** Supplied data follows **
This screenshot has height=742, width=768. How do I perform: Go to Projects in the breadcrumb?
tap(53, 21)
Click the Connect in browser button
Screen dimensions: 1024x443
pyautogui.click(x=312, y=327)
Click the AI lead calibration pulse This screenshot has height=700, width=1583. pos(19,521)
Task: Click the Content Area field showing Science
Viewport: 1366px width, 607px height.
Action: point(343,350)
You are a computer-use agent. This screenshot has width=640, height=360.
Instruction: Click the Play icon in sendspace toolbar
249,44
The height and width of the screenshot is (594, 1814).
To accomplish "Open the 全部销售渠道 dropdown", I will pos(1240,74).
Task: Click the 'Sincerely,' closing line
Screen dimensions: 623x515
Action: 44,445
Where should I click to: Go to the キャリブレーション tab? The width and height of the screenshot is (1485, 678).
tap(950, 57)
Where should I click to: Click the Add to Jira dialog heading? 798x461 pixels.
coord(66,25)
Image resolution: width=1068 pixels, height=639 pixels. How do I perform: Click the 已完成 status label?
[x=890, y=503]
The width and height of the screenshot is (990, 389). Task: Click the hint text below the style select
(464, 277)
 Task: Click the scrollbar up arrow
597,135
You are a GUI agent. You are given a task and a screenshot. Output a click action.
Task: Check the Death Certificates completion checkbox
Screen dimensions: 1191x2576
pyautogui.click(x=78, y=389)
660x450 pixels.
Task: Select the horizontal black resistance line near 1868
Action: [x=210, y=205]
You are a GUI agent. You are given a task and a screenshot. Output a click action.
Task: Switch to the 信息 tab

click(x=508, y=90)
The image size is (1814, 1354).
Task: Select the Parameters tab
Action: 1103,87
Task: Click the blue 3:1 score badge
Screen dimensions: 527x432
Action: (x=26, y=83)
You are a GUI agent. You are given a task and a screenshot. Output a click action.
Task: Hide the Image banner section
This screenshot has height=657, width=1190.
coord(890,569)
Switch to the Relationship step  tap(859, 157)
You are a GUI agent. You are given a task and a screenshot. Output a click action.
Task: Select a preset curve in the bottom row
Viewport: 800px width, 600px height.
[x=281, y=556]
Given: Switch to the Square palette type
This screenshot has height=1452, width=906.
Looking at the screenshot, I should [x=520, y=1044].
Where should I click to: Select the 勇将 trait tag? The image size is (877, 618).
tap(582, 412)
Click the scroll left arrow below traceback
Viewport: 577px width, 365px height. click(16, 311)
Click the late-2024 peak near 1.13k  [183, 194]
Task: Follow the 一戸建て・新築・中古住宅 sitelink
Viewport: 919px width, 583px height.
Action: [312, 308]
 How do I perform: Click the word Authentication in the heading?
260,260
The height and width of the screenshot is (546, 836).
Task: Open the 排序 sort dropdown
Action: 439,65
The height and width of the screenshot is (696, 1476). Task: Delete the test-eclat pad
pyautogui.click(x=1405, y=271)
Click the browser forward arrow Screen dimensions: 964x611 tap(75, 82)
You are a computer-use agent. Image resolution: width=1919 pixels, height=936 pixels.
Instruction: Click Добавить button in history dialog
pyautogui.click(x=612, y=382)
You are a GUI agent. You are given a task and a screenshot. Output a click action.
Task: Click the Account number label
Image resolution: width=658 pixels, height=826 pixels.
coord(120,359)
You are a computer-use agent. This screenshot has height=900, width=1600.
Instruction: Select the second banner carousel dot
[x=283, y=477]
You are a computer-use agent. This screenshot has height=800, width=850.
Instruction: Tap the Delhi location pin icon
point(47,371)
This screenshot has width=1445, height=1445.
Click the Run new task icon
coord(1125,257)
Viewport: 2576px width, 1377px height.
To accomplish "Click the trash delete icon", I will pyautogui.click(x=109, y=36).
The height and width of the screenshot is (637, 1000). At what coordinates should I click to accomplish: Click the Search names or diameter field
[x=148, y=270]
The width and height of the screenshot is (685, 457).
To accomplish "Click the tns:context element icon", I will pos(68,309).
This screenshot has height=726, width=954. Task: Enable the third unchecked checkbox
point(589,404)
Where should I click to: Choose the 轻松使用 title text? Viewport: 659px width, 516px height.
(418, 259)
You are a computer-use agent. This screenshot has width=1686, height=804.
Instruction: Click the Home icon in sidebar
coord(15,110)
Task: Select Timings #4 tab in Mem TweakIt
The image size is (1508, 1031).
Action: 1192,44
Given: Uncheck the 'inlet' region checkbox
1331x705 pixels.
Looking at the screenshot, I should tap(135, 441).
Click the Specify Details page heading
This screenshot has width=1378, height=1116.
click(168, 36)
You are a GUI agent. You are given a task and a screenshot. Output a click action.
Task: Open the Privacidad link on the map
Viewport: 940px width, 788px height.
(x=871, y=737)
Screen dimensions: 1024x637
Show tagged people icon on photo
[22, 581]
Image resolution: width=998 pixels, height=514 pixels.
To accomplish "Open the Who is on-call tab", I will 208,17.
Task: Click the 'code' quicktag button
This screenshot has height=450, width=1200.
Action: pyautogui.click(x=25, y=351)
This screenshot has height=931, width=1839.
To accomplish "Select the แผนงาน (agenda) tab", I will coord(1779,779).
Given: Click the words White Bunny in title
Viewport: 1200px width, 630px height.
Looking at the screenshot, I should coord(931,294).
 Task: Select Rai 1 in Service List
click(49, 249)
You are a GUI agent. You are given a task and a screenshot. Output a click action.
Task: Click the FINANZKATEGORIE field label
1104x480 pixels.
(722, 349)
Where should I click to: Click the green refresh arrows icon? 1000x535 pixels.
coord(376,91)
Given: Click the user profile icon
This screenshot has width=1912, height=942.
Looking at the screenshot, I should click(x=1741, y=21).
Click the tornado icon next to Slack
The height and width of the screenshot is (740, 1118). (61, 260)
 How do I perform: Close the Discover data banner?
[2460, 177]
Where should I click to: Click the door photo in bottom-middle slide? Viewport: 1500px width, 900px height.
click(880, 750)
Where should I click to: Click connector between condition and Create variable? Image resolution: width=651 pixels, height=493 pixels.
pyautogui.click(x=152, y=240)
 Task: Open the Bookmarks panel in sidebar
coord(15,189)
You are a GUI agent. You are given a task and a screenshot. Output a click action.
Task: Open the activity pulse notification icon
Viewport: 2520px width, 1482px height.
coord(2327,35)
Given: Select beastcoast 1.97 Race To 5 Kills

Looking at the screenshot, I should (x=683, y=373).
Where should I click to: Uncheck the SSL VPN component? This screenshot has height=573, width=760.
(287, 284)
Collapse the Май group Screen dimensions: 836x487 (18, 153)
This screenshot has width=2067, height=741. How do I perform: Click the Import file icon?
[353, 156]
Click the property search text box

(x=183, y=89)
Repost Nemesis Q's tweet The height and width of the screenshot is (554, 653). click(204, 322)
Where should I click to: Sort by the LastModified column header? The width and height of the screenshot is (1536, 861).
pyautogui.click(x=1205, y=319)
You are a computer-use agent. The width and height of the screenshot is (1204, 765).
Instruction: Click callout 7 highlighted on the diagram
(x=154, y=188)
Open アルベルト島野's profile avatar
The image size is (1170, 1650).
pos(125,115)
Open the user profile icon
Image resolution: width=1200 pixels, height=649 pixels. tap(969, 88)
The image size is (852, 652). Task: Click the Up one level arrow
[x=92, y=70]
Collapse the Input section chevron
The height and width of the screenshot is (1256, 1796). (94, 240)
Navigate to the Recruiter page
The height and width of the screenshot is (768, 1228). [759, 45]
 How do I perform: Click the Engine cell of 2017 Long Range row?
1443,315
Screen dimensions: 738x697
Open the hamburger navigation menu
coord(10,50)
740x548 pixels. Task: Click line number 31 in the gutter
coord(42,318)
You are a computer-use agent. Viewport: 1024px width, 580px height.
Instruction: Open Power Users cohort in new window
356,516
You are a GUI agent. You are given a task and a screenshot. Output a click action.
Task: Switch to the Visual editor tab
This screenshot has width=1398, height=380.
** End of Supplied data **
**To do**
Exact reproduction of the entire listing is required.

**Output of the exercise**
This screenshot has height=742, width=768. How do I perform: Go to Projects in the breadcrumb?
tap(53, 21)
Click the Connect in browser button
Screen dimensions: 1024x443
pyautogui.click(x=312, y=327)
Click the AI lead calibration pulse This screenshot has height=700, width=1583. pos(19,521)
Task: Click the Content Area field showing Science
Viewport: 1366px width, 607px height.
Action: point(343,350)
You are a computer-use agent. This screenshot has width=640, height=360.
Instruction: Click the Play icon in sendspace toolbar
249,44
The height and width of the screenshot is (594, 1814).
To accomplish "Open the 全部销售渠道 dropdown", I will pos(1240,74).
Task: Click the 'Sincerely,' closing line
Screen dimensions: 623x515
Action: 44,445
Where should I click to: Go to the キャリブレーション tab? The width and height of the screenshot is (1485, 678).
tap(950, 57)
Where should I click to: Click the Add to Jira dialog heading? 798x461 pixels.
coord(66,25)
Image resolution: width=1068 pixels, height=639 pixels. How do I perform: Click the 已完成 status label?
[x=890, y=503]
The width and height of the screenshot is (990, 389). Task: Click the hint text below the style select
(464, 277)
 Task: Click the scrollbar up arrow
597,135
You are a GUI agent. You are given a task and a screenshot. Output a click action.
Task: Check the Death Certificates completion checkbox
Screen dimensions: 1191x2576
pyautogui.click(x=78, y=389)
660x450 pixels.
Task: Select the horizontal black resistance line near 1868
Action: [x=210, y=205]
You are a GUI agent. You are given a task and a screenshot. Output a click action.
Task: Switch to the 信息 tab

click(x=508, y=90)
The image size is (1814, 1354).
Task: Select the Parameters tab
Action: 1103,87
Task: Click the blue 3:1 score badge
Screen dimensions: 527x432
Action: (x=26, y=83)
You are a GUI agent. You are given a task and a screenshot. Output a click action.
Task: Hide the Image banner section
This screenshot has height=657, width=1190.
coord(890,569)
Switch to the Relationship step  tap(859, 157)
You are a GUI agent. You are given a task and a screenshot. Output a click action.
Task: Select a preset curve in the bottom row
Viewport: 800px width, 600px height.
[x=281, y=556]
Given: Switch to the Square palette type
This screenshot has height=1452, width=906.
Looking at the screenshot, I should [x=520, y=1044].
Where should I click to: Select the 勇将 trait tag? The image size is (877, 618).
tap(582, 412)
Click the scroll left arrow below traceback
Viewport: 577px width, 365px height. click(16, 311)
Click the late-2024 peak near 1.13k  [183, 194]
Task: Follow the 一戸建て・新築・中古住宅 sitelink
Viewport: 919px width, 583px height.
Action: [312, 308]
 How do I perform: Click the word Authentication in the heading?
260,260
The height and width of the screenshot is (546, 836).
Task: Open the 排序 sort dropdown
Action: 439,65
The height and width of the screenshot is (696, 1476). Task: Delete the test-eclat pad
pyautogui.click(x=1405, y=271)
Click the browser forward arrow Screen dimensions: 964x611 tap(75, 82)
You are a computer-use agent. Image resolution: width=1919 pixels, height=936 pixels.
Instruction: Click Добавить button in history dialog
pyautogui.click(x=612, y=382)
You are a GUI agent. You are given a task and a screenshot. Output a click action.
Task: Click the Account number label
Image resolution: width=658 pixels, height=826 pixels.
coord(120,359)
You are a computer-use agent. This screenshot has height=900, width=1600.
Instruction: Select the second banner carousel dot
[x=283, y=477]
You are a computer-use agent. This screenshot has height=800, width=850.
Instruction: Tap the Delhi location pin icon
point(47,371)
This screenshot has width=1445, height=1445.
Click the Run new task icon
coord(1125,257)
Viewport: 2576px width, 1377px height.
To accomplish "Click the trash delete icon", I will pyautogui.click(x=109, y=36).
The height and width of the screenshot is (637, 1000). At what coordinates should I click to accomplish: Click the Search names or diameter field
[x=148, y=270]
The width and height of the screenshot is (685, 457).
To accomplish "Click the tns:context element icon", I will pos(68,309).
This screenshot has height=726, width=954. Task: Enable the third unchecked checkbox
point(589,404)
Where should I click to: Choose the 轻松使用 title text? Viewport: 659px width, 516px height.
(418, 259)
You are a computer-use agent. This screenshot has width=1686, height=804.
Instruction: Click the Home icon in sidebar
coord(15,110)
Task: Select Timings #4 tab in Mem TweakIt
The image size is (1508, 1031).
Action: 1192,44
Given: Uncheck the 'inlet' region checkbox
1331x705 pixels.
Looking at the screenshot, I should tap(135, 441).
Click the Specify Details page heading
This screenshot has width=1378, height=1116.
click(168, 36)
You are a GUI agent. You are given a task and a screenshot. Output a click action.
Task: Open the Privacidad link on the map
Viewport: 940px width, 788px height.
(x=871, y=737)
Screen dimensions: 1024x637
Show tagged people icon on photo
[22, 581]
Image resolution: width=998 pixels, height=514 pixels.
To accomplish "Open the Who is on-call tab", I will 208,17.
Task: Click the 'code' quicktag button
This screenshot has height=450, width=1200.
Action: pyautogui.click(x=25, y=351)
This screenshot has height=931, width=1839.
To accomplish "Select the แผนงาน (agenda) tab", I will coord(1779,779).
Given: Click the words White Bunny in title
Viewport: 1200px width, 630px height.
Looking at the screenshot, I should coord(931,294).
 Task: Select Rai 1 in Service List
click(49, 249)
You are a GUI agent. You are given a task and a screenshot. Output a click action.
Task: Click the FINANZKATEGORIE field label
1104x480 pixels.
(722, 349)
Where should I click to: Click the green refresh arrows icon? 1000x535 pixels.
coord(376,91)
Given: Click the user profile icon
This screenshot has width=1912, height=942.
Looking at the screenshot, I should click(x=1741, y=21).
Click the tornado icon next to Slack
The height and width of the screenshot is (740, 1118). (61, 260)
 How do I perform: Close the Discover data banner?
[2460, 177]
Where should I click to: Click the door photo in bottom-middle slide? Viewport: 1500px width, 900px height.
click(880, 750)
Where should I click to: Click connector between condition and Create variable? Image resolution: width=651 pixels, height=493 pixels.
pyautogui.click(x=152, y=240)
 Task: Open the Bookmarks panel in sidebar
coord(15,189)
You are a GUI agent. You are given a task and a screenshot. Output a click action.
Task: Open the activity pulse notification icon
Viewport: 2520px width, 1482px height.
coord(2327,35)
Given: Select beastcoast 1.97 Race To 5 Kills

Looking at the screenshot, I should (x=683, y=373).
Where should I click to: Uncheck the SSL VPN component? This screenshot has height=573, width=760.
(287, 284)
Collapse the Май group Screen dimensions: 836x487 (18, 153)
This screenshot has width=2067, height=741. How do I perform: Click the Import file icon?
[353, 156]
Click the property search text box

(x=183, y=89)
Repost Nemesis Q's tweet The height and width of the screenshot is (554, 653). click(204, 322)
Where should I click to: Sort by the LastModified column header? The width and height of the screenshot is (1536, 861).
pyautogui.click(x=1205, y=319)
You are a computer-use agent. The width and height of the screenshot is (1204, 765).
Instruction: Click callout 7 highlighted on the diagram
(x=154, y=188)
Open アルベルト島野's profile avatar
The image size is (1170, 1650).
pos(125,115)
Open the user profile icon
Image resolution: width=1200 pixels, height=649 pixels. tap(969, 88)
The image size is (852, 652). Task: Click the Up one level arrow
[x=92, y=70]
Collapse the Input section chevron
The height and width of the screenshot is (1256, 1796). (94, 240)
Navigate to the Recruiter page
The height and width of the screenshot is (768, 1228). [759, 45]
 How do I perform: Click the Engine cell of 2017 Long Range row?
1443,315
Screen dimensions: 738x697
Open the hamburger navigation menu
coord(10,50)
740x548 pixels. Task: Click line number 31 in the gutter
coord(42,318)
You are a computer-use agent. Viewport: 1024px width, 580px height.
Instruction: Open Power Users cohort in new window
356,516
You are a GUI agent. You are given a task and a screenshot. Output a click action.
Task: Switch to the Visual editor tab
This screenshot has width=1398, height=380.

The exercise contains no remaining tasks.